Saved data entries:

+-------+

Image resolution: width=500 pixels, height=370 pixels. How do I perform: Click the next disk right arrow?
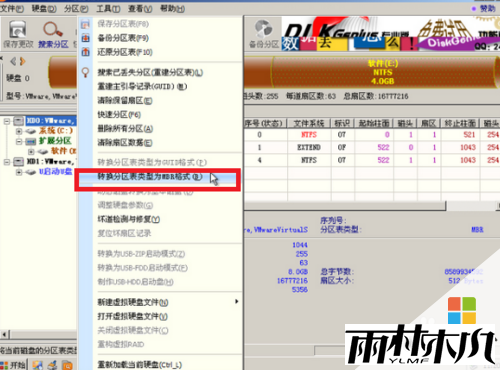coord(22,61)
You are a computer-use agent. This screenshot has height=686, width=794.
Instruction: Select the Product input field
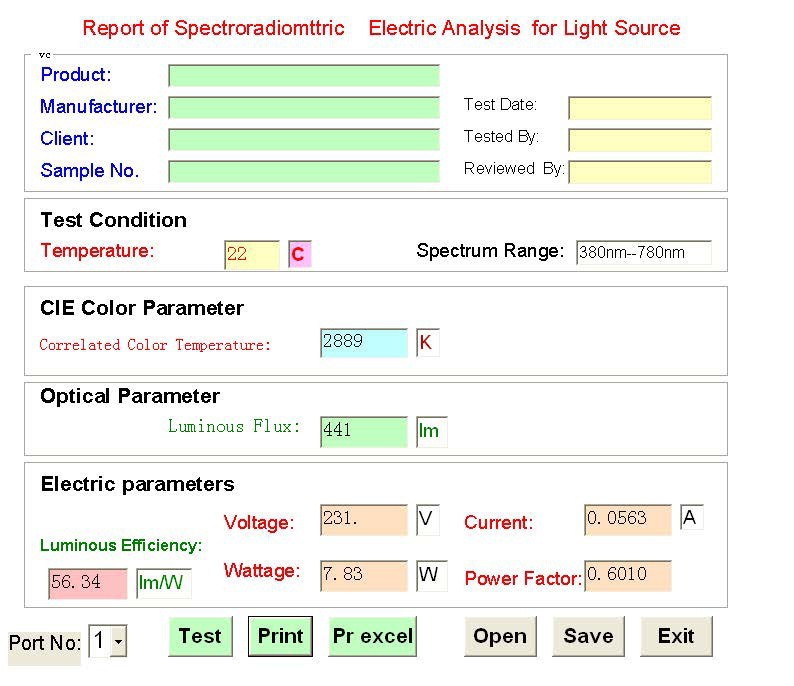coord(304,75)
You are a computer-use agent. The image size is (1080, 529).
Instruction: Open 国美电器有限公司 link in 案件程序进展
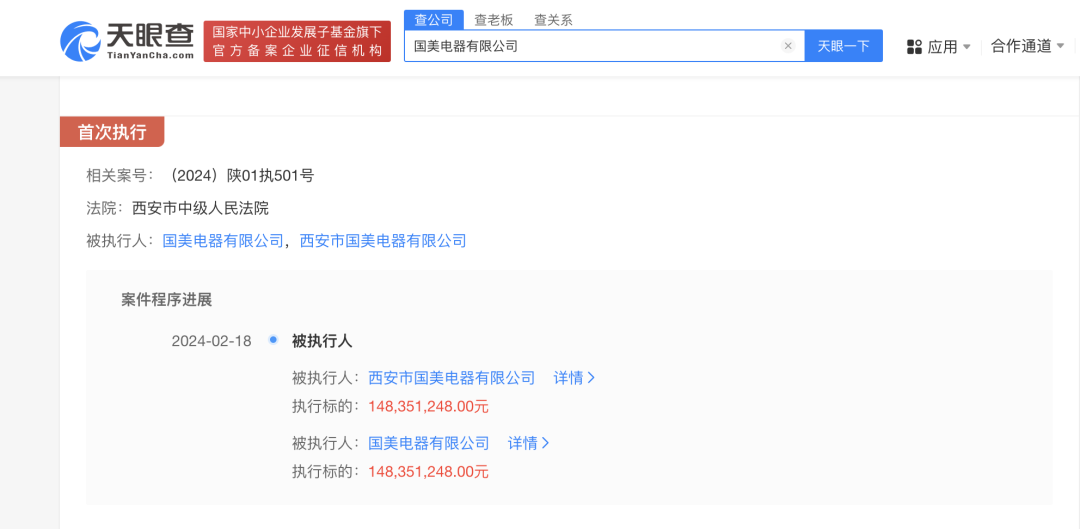click(x=429, y=443)
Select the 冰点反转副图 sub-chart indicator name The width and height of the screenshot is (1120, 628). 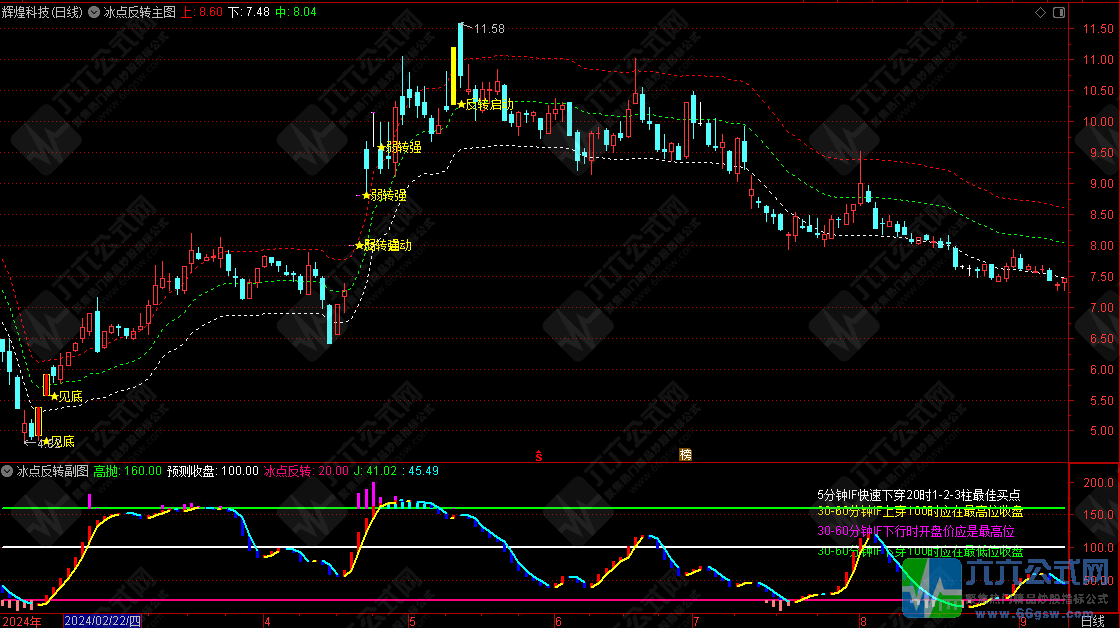(53, 471)

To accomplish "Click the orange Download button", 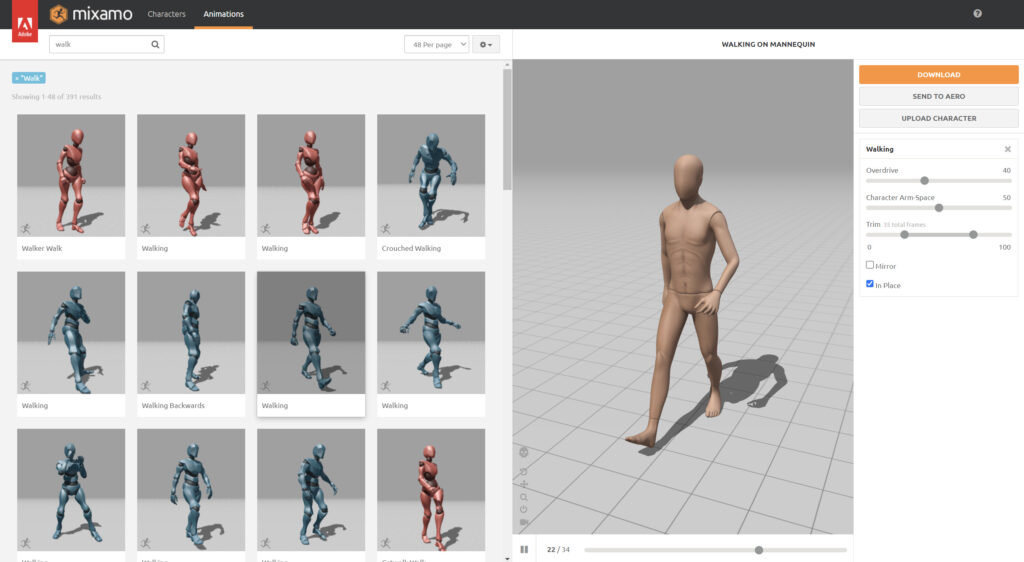I will click(938, 75).
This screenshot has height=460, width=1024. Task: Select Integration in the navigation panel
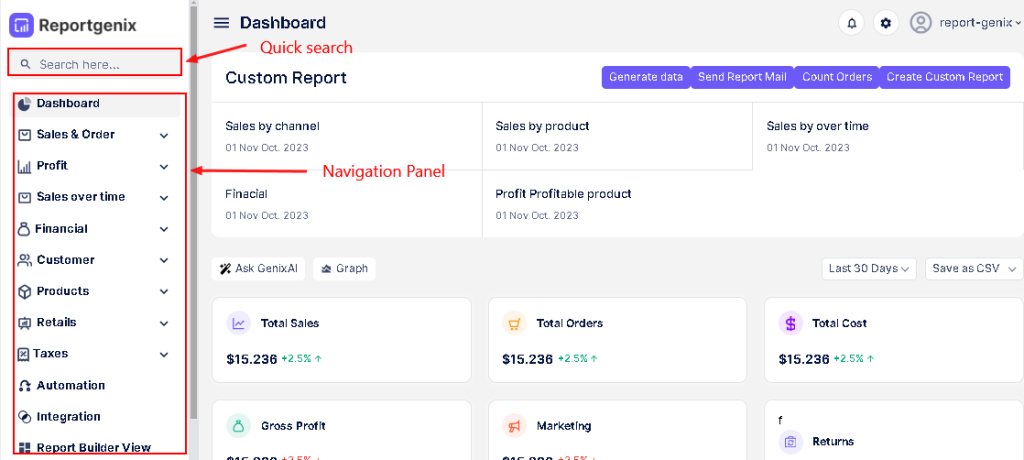point(68,416)
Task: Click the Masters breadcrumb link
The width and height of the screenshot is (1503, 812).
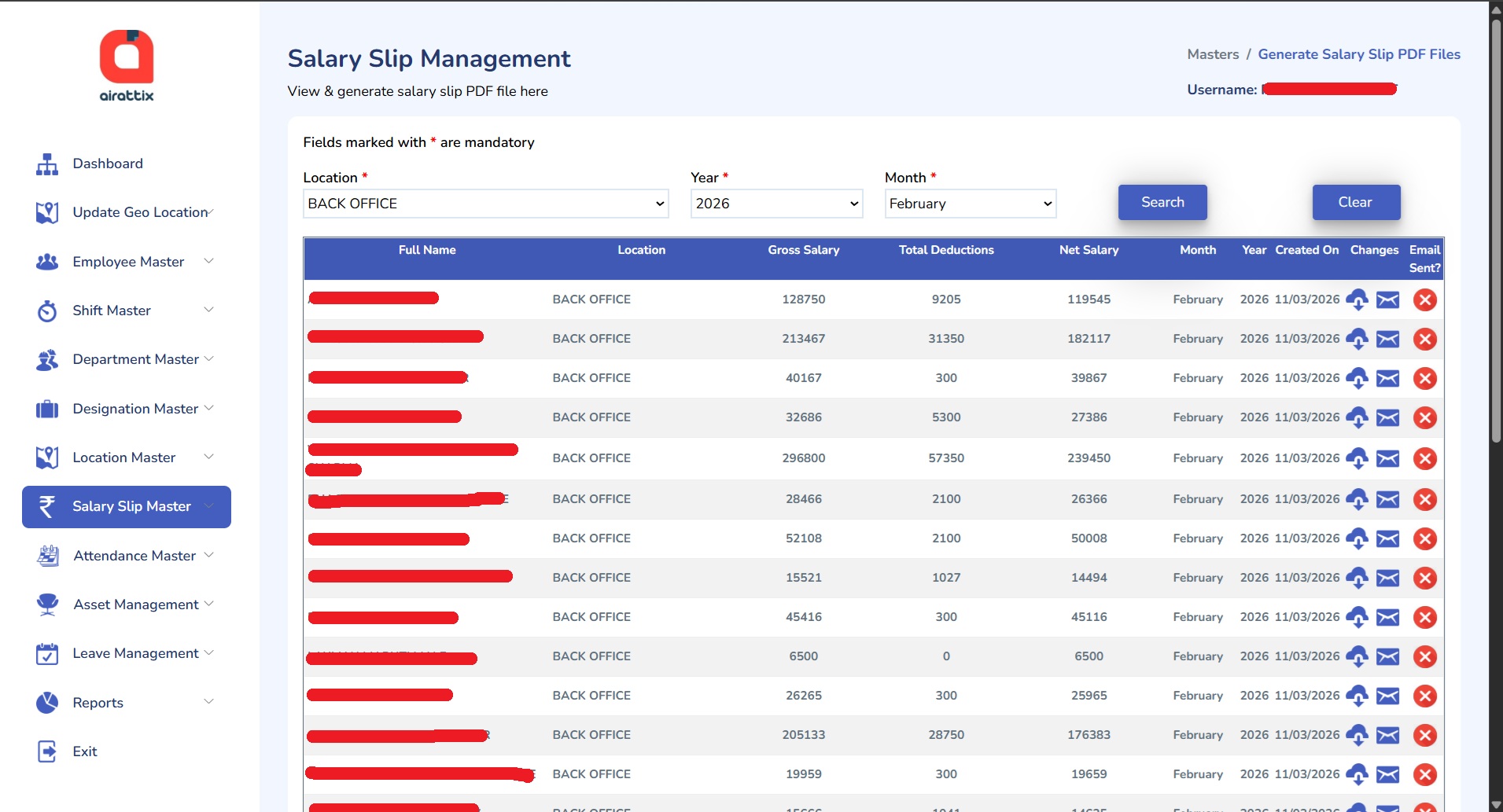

+-------+

Prompt: Copy out, without any pictures, the lines of the records above from the one containing "This screenshot has height=460, width=1024." through the final line, both ends included.

Response area:
This screenshot has height=460, width=1024. Task: Select Integration in the navigation panel
point(68,416)
Task: Click the Masters breadcrumb link
The width and height of the screenshot is (1503, 812).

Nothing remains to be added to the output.